Dan Wilbanks inquired after PianoDisc MIDI. It has been ages
since I last worked with PianoDisc. Buried in the MMD Archives in
the 'Technical Library' is an old Windows program called PDFILE.EXE
for recovering the data on PianoDisc floppies. This was inspired by
a suite of DOS tools that were called GNMIDI. The latter could read
the copy-protected images and save them as an archival backup to
a hard disk drive.
Sometimes the floppy diskette could not be read due to bad sectors.
These programs worked by reading the floppy disk, through BIOS calls,
ignoring the boot and directory sectors, which were intentionally
corrupted. PDFILE ran in DOS mode under Win95 and Win98. I think it
could also run under XP. I also had a version that ran on MacOS in
the terminal which only could read the saved disk images. I remember
uploading the source code for PDFILE to one of the websites dealing
with scanning piano rolls.
The 'Linus and Lucy Theme' (a.k.a. the Peanuts song) was a catalog
item and one of my favorites as well. I forget if it was for PianoDisc
or Yamaha Disklavier. There may be copies floating around out there.
I belong to a 'Vintage Computer Group' which does attempt to recover
old floppy disks and game cartridges. It could be that someone has
a licensed copy of that track they might sell.

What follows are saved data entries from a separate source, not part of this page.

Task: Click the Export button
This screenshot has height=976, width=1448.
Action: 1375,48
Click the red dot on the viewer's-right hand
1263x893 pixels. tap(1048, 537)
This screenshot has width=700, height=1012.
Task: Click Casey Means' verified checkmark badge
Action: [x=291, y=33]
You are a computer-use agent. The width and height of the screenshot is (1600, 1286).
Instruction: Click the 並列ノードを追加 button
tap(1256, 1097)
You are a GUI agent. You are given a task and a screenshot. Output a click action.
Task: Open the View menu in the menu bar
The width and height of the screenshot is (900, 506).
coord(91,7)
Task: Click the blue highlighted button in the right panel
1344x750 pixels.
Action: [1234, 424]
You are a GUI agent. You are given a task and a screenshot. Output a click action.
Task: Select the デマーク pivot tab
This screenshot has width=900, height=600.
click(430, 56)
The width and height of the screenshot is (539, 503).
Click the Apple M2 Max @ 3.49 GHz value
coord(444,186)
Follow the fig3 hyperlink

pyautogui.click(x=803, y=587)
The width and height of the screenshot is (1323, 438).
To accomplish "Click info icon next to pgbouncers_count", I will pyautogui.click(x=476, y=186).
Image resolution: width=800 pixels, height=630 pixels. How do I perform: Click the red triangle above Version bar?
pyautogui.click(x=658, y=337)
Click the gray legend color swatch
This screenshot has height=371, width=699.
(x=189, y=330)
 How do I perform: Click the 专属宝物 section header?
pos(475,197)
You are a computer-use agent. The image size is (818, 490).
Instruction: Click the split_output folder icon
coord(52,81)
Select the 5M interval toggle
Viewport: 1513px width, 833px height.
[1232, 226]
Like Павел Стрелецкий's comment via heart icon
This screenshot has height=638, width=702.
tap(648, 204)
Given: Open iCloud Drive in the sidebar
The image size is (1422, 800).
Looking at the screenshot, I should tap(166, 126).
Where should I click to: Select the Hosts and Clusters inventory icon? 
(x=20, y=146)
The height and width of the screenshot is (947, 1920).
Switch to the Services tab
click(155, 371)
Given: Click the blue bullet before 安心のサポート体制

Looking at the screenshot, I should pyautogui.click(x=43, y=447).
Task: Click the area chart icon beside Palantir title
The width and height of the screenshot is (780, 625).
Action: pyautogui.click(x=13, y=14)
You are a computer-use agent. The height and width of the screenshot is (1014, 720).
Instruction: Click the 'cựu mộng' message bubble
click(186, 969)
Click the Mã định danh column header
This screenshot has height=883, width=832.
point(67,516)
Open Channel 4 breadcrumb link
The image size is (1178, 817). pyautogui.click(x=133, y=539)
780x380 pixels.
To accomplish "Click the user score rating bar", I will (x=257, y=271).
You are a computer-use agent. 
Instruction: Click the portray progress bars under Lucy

I think in order to play a normal MIDI file one had to connect a
sequencer to the MIDI-IN port. The PianoDisc used the same floppy disk
hardware as the Commodore Amiga. If the drive was replaced with one
from an XT computer there were solder jumpers (if one was lucky) on the
drive. The modification instructions were in the Amiga archives. Floppy
drives also needed regular 'alignment' and cleaning. There were special
disks for doing this.
Yamaha floppies were normal disks, with invalid sizes in the boot
sector. The MIDI was formatted as ESEQ, which was an unsuccessful format
(now considered proprietary). Robbie and I worked out how these files
were converted to standard MIDI formats.
PianoDisc used it's own non-MIDI format. This format was worked out as
well. The PDFile program could read the compressed floppy disk images
and convert the files to MIDI. The GNMIDI tools might have gone the
other direction converting MIDI to PianoDisc.
The CD format is quite interesting. The MIDI event data was encoded with
five bits of expression (rather than the usual 7 bits) this was stored
as a 'Manchester Encoded' [serial data] sub-track in one of the audio
streams. This way the WAV part of the audio could use the MIDI to sync
the piano.
Audio (*.wav) to MIDI conversion programs work by using an exception in
the MIDI standard that download soundfonts to soundcards. The WAV file
was sliced up into sections, which were then sent to the soundfont
engine. These were then played in sequence. Note that WAV, AIFF, TIFF,
PNG, and JPEG (Also SF2) all use the same basic tagged based IFF
internal format. How the time code and directories are stored is what
differs between them. A modern cell phone camera can use these tags to
save 'metadata' which can store the location where the photos were
taken, the location of faces in the photo, and in the case of burst
modes, audio frames from the microphone.
And like in the TV show "Westworld", all this data capture of 'public'
information comes from the way piano rolls were encoded.